◆ **Input material**

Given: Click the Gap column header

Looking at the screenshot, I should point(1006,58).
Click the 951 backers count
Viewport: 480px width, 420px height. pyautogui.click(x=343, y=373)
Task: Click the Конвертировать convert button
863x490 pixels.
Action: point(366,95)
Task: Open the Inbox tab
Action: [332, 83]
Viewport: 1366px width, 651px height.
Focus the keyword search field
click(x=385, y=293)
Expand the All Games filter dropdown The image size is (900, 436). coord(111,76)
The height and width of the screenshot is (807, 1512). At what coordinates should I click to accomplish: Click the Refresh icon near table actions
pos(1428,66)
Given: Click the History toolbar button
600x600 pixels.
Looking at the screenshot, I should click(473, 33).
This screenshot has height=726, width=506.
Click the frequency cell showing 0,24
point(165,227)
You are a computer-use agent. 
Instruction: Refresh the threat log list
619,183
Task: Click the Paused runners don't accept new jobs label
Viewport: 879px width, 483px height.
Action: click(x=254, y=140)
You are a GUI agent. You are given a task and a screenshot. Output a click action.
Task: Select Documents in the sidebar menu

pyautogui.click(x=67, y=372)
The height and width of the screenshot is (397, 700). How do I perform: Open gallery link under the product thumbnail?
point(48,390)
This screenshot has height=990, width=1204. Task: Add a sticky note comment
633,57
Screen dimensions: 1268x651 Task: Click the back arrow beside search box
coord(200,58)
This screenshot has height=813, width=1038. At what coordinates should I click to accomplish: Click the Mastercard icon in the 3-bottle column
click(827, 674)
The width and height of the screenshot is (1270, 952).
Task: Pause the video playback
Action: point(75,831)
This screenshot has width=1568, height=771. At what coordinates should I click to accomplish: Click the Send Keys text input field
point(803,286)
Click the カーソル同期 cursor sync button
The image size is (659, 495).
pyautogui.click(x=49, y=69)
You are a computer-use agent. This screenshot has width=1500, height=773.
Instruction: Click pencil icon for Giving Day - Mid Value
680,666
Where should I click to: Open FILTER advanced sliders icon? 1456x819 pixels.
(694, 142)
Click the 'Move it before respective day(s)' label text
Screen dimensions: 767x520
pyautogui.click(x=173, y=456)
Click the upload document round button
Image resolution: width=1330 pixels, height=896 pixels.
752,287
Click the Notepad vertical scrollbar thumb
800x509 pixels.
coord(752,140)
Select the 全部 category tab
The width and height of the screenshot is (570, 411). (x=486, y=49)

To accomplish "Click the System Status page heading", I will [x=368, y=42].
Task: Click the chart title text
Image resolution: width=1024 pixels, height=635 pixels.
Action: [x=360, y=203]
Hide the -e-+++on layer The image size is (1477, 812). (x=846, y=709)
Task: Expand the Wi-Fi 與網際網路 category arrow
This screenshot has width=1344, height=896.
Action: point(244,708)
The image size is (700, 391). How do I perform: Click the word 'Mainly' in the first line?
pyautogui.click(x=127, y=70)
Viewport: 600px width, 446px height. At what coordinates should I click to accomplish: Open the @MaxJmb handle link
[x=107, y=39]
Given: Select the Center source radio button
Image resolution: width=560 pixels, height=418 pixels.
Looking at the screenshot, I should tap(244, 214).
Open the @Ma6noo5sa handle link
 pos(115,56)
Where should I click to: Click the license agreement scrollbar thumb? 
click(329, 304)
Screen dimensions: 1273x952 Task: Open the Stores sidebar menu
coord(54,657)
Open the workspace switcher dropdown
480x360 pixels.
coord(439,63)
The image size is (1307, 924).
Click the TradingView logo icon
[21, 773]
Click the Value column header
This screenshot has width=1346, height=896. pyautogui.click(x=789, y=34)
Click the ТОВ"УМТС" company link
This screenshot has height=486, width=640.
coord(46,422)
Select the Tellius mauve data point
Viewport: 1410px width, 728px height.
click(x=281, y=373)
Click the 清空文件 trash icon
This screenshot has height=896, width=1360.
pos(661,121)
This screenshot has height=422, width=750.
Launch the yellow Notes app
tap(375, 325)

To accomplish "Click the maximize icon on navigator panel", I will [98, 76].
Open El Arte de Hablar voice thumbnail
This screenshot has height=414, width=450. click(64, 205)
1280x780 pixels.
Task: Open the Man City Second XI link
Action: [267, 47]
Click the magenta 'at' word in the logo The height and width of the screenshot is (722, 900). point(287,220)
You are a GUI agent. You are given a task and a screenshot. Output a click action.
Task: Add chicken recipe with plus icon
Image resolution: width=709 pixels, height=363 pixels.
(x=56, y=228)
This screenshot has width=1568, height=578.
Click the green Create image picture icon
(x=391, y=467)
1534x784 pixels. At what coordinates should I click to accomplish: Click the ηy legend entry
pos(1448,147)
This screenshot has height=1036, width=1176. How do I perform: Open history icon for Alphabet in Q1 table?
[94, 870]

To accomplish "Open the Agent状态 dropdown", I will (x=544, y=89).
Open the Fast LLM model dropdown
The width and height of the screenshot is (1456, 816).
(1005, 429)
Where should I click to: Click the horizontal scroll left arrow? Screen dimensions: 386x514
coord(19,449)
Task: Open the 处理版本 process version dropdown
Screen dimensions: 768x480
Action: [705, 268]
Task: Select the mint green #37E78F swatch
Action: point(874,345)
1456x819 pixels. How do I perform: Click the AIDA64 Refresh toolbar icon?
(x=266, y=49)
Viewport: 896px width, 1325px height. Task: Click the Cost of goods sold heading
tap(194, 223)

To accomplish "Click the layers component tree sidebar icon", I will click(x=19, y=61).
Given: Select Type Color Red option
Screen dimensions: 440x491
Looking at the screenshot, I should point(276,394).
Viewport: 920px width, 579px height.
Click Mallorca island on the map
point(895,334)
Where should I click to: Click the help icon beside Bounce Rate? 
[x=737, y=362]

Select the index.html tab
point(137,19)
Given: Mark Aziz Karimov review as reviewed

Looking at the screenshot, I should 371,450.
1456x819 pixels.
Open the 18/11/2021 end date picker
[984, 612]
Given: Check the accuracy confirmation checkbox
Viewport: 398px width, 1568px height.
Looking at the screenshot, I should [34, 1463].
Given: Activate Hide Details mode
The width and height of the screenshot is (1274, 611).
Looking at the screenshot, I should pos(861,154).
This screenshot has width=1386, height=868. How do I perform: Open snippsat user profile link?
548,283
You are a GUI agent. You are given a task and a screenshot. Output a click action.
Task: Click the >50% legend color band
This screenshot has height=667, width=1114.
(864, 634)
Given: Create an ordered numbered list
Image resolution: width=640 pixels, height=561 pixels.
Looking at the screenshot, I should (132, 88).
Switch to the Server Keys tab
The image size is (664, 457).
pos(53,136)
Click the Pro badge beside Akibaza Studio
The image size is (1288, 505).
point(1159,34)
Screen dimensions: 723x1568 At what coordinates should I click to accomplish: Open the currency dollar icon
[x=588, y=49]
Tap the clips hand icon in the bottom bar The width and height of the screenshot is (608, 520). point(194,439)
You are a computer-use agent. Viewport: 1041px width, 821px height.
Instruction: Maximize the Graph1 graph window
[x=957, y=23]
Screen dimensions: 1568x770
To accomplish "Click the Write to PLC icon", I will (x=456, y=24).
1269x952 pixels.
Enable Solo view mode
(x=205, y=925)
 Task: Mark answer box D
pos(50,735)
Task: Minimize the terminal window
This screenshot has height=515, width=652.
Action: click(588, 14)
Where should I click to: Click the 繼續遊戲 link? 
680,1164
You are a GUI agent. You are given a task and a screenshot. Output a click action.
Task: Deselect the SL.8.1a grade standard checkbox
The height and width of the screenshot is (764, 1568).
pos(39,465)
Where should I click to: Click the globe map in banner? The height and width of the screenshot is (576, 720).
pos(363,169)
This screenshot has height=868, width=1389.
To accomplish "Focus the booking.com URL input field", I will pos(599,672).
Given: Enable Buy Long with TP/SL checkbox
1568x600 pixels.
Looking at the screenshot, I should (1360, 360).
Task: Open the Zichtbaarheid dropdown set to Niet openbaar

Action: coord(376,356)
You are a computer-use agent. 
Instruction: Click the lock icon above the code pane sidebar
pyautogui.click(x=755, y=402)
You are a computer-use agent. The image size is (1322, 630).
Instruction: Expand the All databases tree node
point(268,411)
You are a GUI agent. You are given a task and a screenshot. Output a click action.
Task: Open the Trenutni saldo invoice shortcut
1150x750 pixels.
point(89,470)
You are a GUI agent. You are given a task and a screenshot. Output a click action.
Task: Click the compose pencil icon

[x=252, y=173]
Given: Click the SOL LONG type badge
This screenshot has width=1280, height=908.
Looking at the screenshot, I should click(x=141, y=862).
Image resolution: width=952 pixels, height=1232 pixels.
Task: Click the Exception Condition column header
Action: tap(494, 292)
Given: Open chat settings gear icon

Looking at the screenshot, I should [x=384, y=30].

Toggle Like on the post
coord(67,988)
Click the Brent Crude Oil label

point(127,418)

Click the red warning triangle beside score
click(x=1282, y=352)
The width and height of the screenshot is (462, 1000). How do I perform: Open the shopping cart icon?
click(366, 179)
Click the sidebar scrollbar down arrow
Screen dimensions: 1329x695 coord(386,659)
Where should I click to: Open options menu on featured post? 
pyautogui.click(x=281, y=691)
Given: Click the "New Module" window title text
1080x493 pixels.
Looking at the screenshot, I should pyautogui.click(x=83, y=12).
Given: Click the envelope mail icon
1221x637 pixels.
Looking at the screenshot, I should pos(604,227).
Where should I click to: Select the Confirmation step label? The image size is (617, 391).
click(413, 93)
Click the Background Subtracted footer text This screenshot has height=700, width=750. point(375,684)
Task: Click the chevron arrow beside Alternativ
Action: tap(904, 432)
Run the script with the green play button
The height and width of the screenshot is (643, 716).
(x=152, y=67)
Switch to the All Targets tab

◆ **Your task**
Please reproduce the rows above, starting with the line containing "You are a computer-use agent. This" and going on through the line containing "pyautogui.click(x=173, y=456)", and swap "pencil icon" for "edit icon" while leaving everything else unchanged.

◆ **Output for this task**
You are a computer-use agent. This screenshot has width=1500, height=773.
Instruction: Click edit icon for Giving Day - Mid Value
680,666
Where should I click to: Open FILTER advanced sliders icon? 1456x819 pixels.
(694, 142)
Click the 'Move it before respective day(s)' label text
Screen dimensions: 767x520
pyautogui.click(x=173, y=456)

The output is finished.